Mindfulness has become a bit of a buzzword, not just in education but also in health care and the business world too. With the current focus on mental health and well being many schools are turning to mindfulness as a method to support their students. Within my own setting I am offering mindfulness to students across the school to support their wellbeing with positive feedback from pupils.
Tammie Prince has shown how easy it is to weave these mindful activities into your everyday classroom. Jam packed with, usually short and easy to prepare techniques, a wide variety of methods, such as breathing, guided meditations, active meditations etc.. The different activities will cater for different students and personalities. The use of quotes with each idea shows that Tammie has included tried and tested techniques within her own practice.
The calm down and relax techniques are particularly useful for students who need help to manage their stress, anxieties and worries and are simple but effective. My favourite technique that I use with Secondary level students is the Starfish hand meditation, a fantastic method to help with test/exam nerves.

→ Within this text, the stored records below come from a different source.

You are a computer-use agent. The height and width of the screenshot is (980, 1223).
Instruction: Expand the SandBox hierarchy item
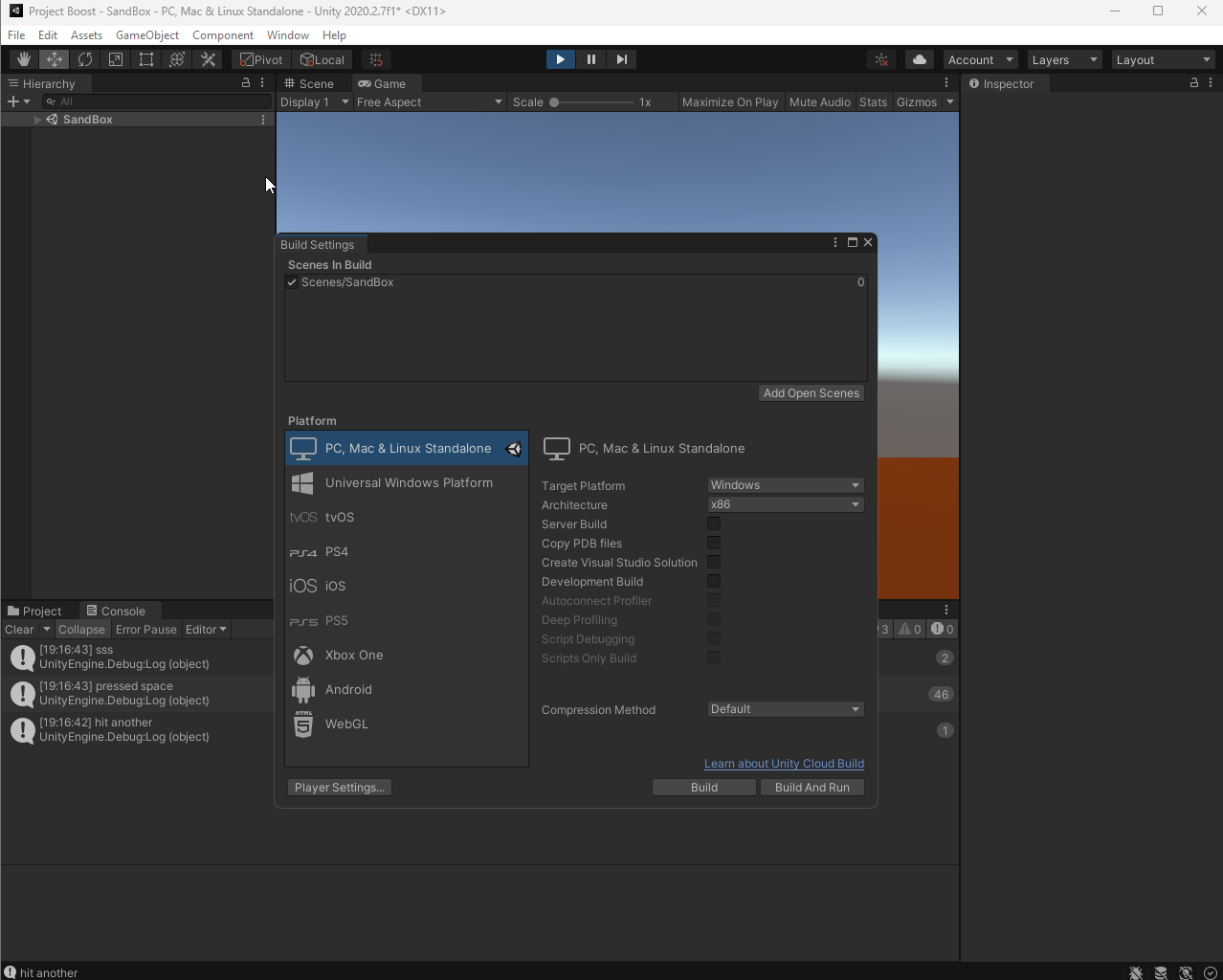coord(36,119)
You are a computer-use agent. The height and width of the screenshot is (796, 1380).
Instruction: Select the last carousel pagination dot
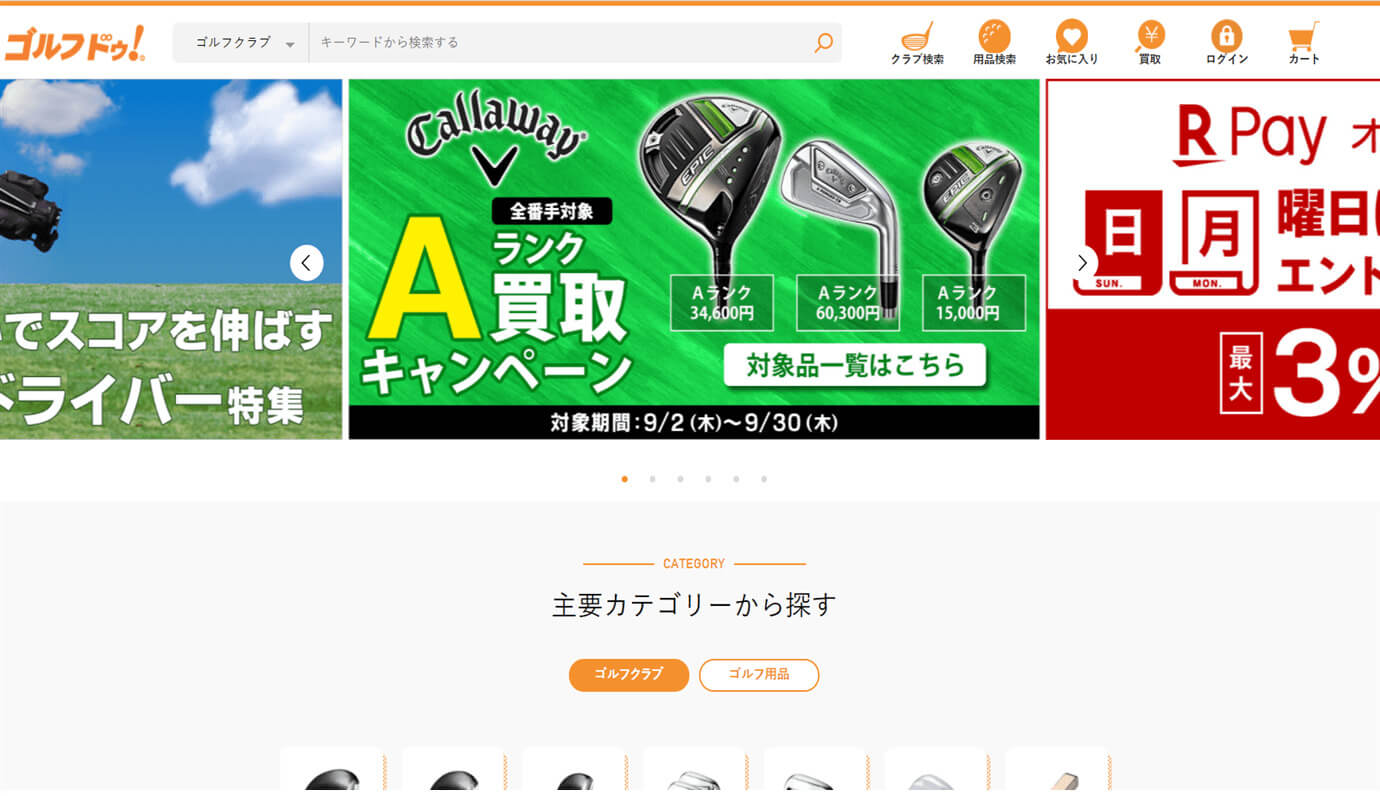click(764, 479)
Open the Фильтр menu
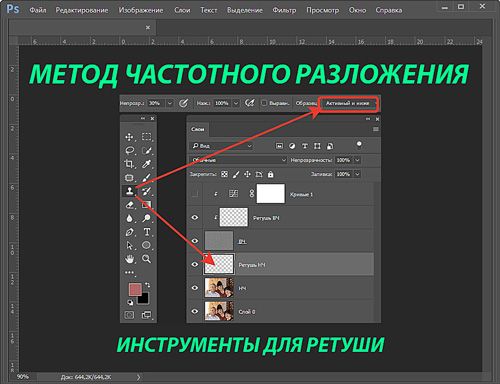This screenshot has width=500, height=384. click(284, 10)
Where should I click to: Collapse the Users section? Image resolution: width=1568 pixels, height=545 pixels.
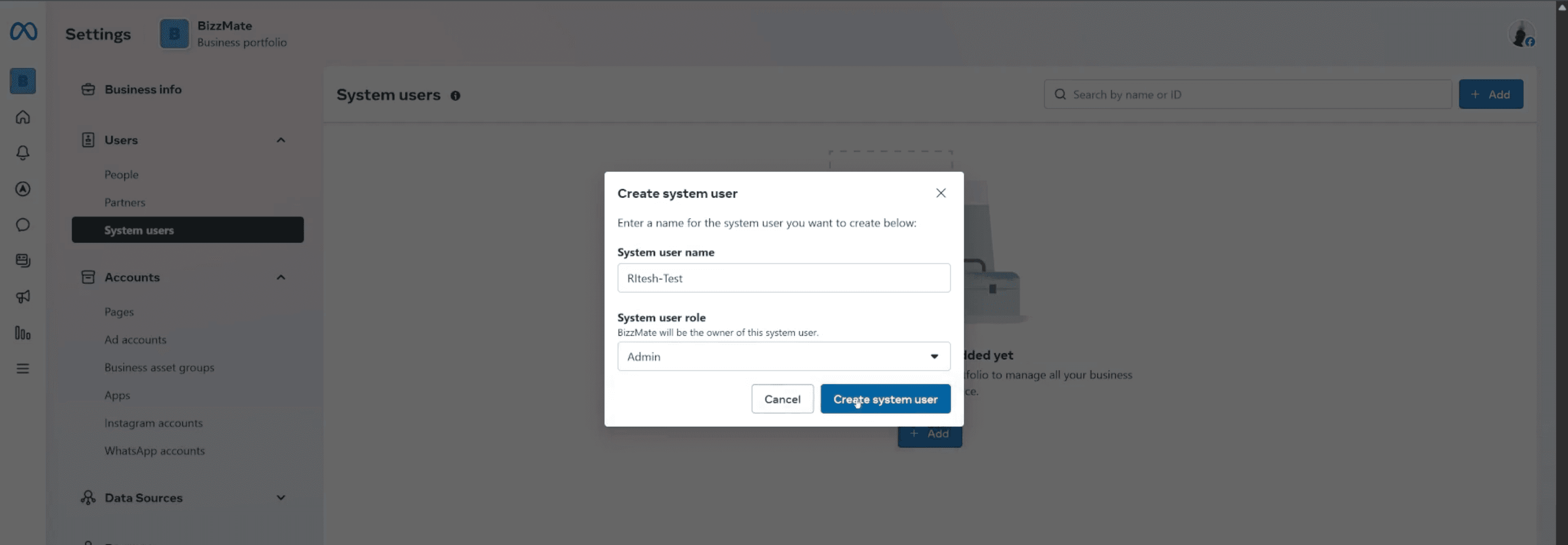pos(280,140)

The techniques that Tammie shares are not just useful for primary age but can also be adapted for KS3/4 and even 5. The teachers tips for each idea shows how versatile and adaptable each method is followed by further extension activities.
What is really useful is the Teacher’s mindfulness section, especially the mindful reflection. This book is not just for the students but it shows that we can all use these techniques to manage our own work/life stressors. I shall be sharing these techniques with our staff who would like to explore mindfulness personally or with their classes.

100 Ideas for Primary Teachers: Mindfulness in the Classroom is written by Tammie Prince and published by Bloomsbury. You can find more information on the book and where you can order the book here.

Merry Christmas!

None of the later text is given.